Zero Trust is intended to create resilience against attackers who are constantly finding new ways in. One of the core components of Zero Trust is Identity Protection, which enables businesses to monitor and validate that a user and device have the correct privileges and attributes necessary in order to execute a business function. As more criminals target valid identities to carry out ransomware campaigns, we continue to find that continuous identity activity monitoring is a core element of a broader Zero Trust strategy.

Too many organizations believe buying new technology will solve their problems. The key is in how you use the technology you buy—how you implement it as part of a broader strategy—in order to yield its protective benefits. The organizations that will be most resilient against ransomware and data extortion are those that will take this approach to strategic defense seriously.

Threat Intelligence Is Critical Toward Achieving Ransomware Defense

One of the biggest mistakes organizations can make is believing they can make a defensive decision without understanding the adversary. Many businesses do not use threat intelligence in any form, an oversight that could drastically harm their security posture.

One of the best predictors of what may happen to your business tomorrow is what happened to your peers yesterday. If you are gathering threat intelligence about how adversaries target similar organizations, as well as the behaviors and techniques they apply, then you learn from them and incorporate those lessons into your defensive strategy. This helps create a more robust security posture, with a broader view and more actionable data, without needing to learn from experience—a much harder and more costly way to learn.

Today’s threat intelligence would suggest, for example, that identity is a top attack surface. Most modern breaches involve an identity-related threat , whether it’s credential stuffing, a phishing email to capture credentials, or an access broker selling users’ identities on the dark web. Identity is the new perimeter, especially with more employees working remotely. If you’re not taking appropriate steps to lower your risk, there’s a greater chance an adversary will exploit it.

The same logic applies to other potential attack vectors, such as vulnerability exploitation. All security decisions your organization makes should be based on your understanding of how today’s adversaries may target your organization.

Good Security Hygiene Shrinks the Attack Surface

Minimizing the attack surface is crucial in ransomware defense, and good security hygiene provides network transparency and a bird’s eye view of what’s happening in your environment. This visibility is valuable, as unpatched applications and operating systems pose a serious risk. By identifying outdated and unpatched resources, you can proactively address problems that might later have a hefty cost. Account monitoring, another component of good hygiene, lets you see who is working in the environment and ensure they’re not abusing their permissions.

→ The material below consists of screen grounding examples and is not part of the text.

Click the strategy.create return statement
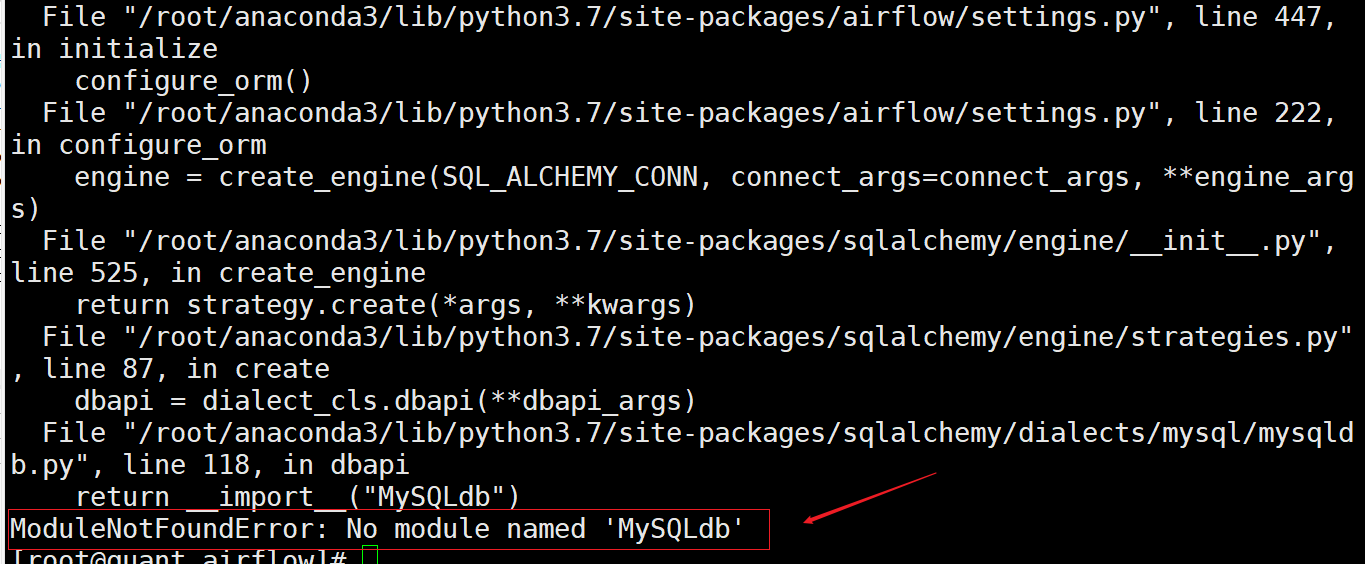point(386,305)
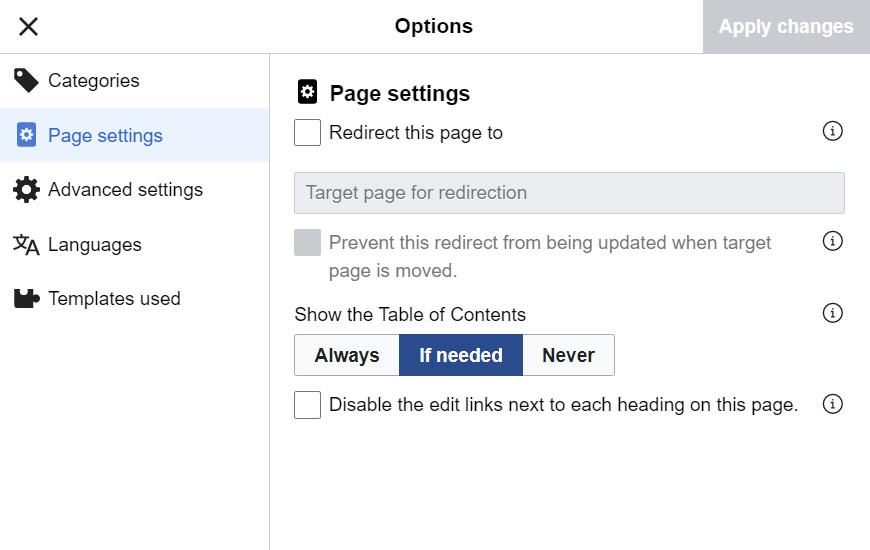Switch to the Categories tab

click(94, 81)

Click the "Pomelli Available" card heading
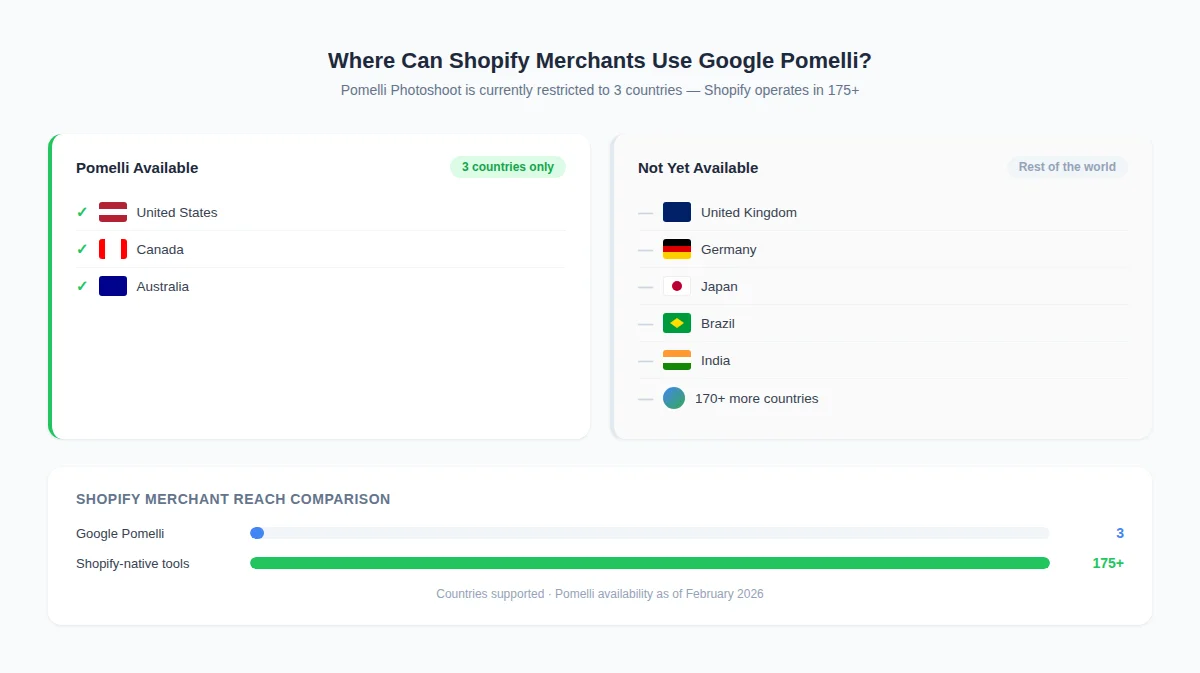(137, 168)

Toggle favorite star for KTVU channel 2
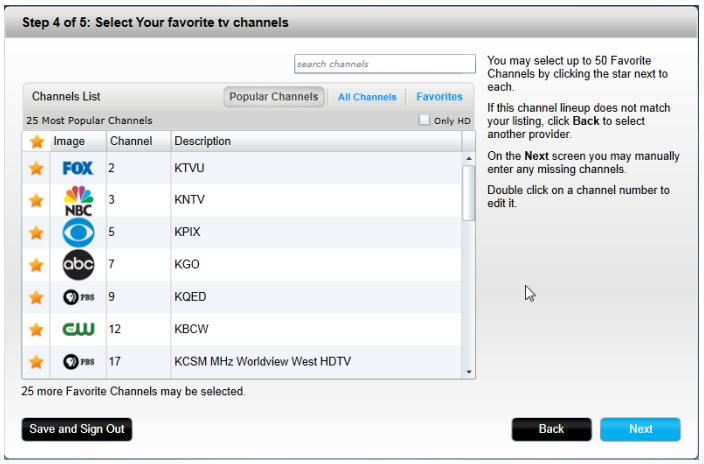point(36,168)
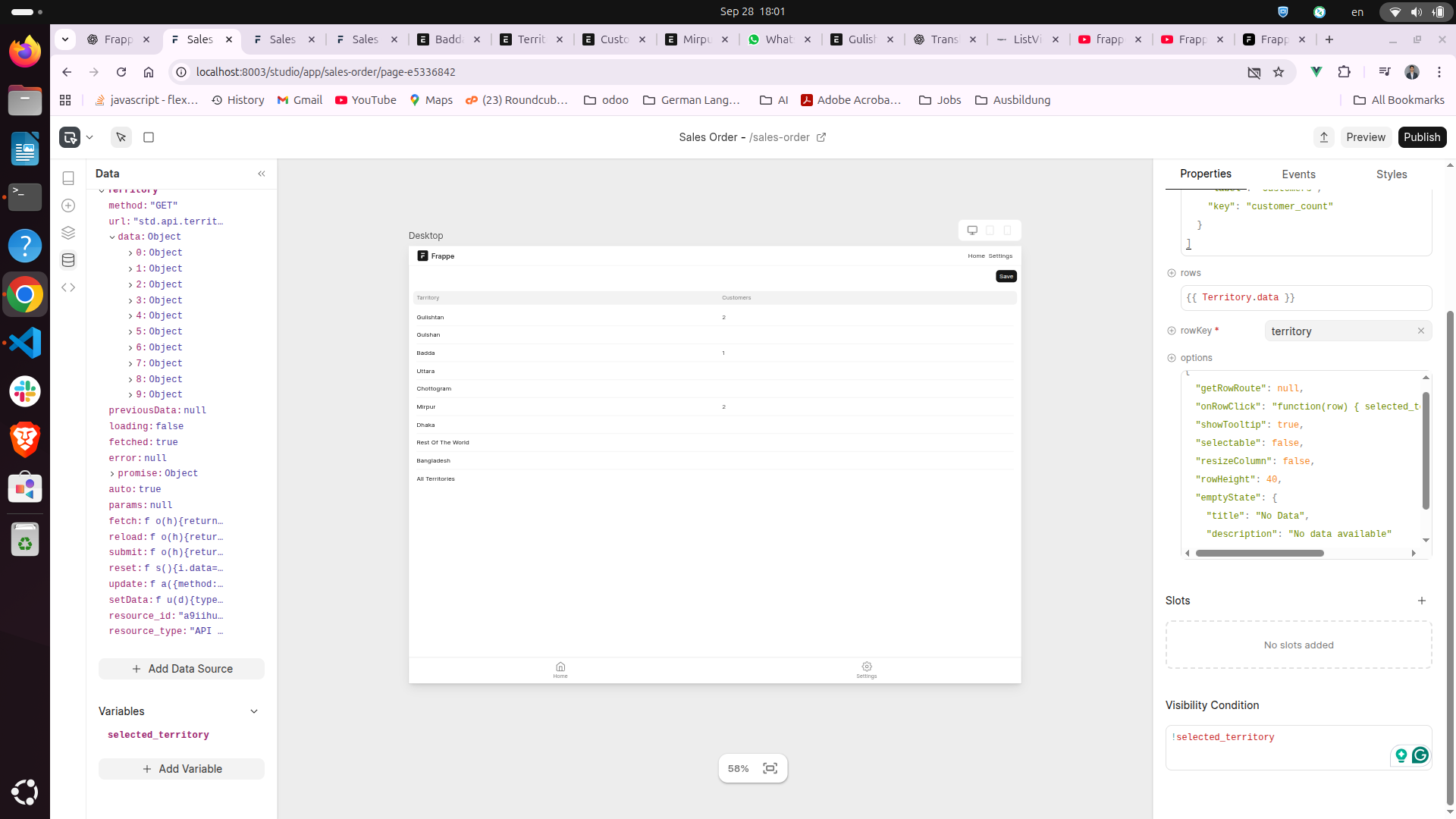1456x819 pixels.
Task: Click the Publish button
Action: (x=1421, y=137)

The post-exploitation element of the attack lifecycle (how the adversary moves laterally, elevates privileges, etc.) is also a critical juncture where defenders have a last chance to stop the data breach. Throughout an attack that culminates in ransomware deployment, adversaries will often use multiple living-off-the-land techniques. These may include, but are not limited to, the use of PowerShell, Command Line, PSExec, RDP Brute Forcing, or even the abuse of legitimate network administration tools. All of these are malware-free techniques that adversaries have demonstrated competency in using: CrowdStrike’s Global Threat Report found 62% of cyberattacks were malware-free last year. It is for this reason that defensive capabilities such as threat hunting are critical to stopping attackers during the post-exploitation phase.

A multi-faceted approach to security is critical to stop today’s ransomware operators before they can do serious damage in your enterprise environment. Organizations must rethink and expand their security strategies to include Zero Trust, threat intelligence and proper security hygiene—all components that can help determine where attackers might strike and stop a breach from happening.